In the usual feedback control system, the disturbance has certain consequences, and the feedback can be generated to suppress the interference, thus causing the adverse consequences of the hysteresis control. In order to overcome this kind of poor control of hysteresis, after receiving the interference signal by the computer, insert a feedforward control function to completely cancel the influence of the interference on the control variable just before the interference point, so it is named Disturbance compensation control.

In the control system of Zijinqiao, the result of the feedforward control calculation can be used as the output compensation amount OCV of the PID control, and the compensation is added, thus forming a feedforward control system.

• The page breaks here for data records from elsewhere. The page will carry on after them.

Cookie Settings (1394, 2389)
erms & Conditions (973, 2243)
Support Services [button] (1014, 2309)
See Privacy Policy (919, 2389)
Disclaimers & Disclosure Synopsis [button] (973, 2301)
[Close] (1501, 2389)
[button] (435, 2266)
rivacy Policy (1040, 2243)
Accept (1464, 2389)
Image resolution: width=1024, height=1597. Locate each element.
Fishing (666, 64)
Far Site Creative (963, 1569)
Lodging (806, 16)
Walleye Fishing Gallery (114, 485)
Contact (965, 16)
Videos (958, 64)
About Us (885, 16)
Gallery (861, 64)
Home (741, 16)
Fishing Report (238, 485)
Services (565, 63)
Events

Pure delay compensation control:

In the actual control process, due to the delay of the actuator and the measuring device, the system may be a purely lagging process, such as the temperature control, the delay time may be more than 10 minutes. This hysteresis nature often causes overshoot or oscillation of the controlled object, making it difficult for the system to reach a stable process. Therefore, a compensation link can be connected in parallel during the control process to compensate for the hysteresis in the controlled object, which allows the system to quickly reach the stabilization process.
The pure hysteresis control system uses the result of the lag compensation as the input compensation amount ICV of the PID controller and as the input compensation offset compensation. This constitutes a purely delayed SMITH predictive control loop.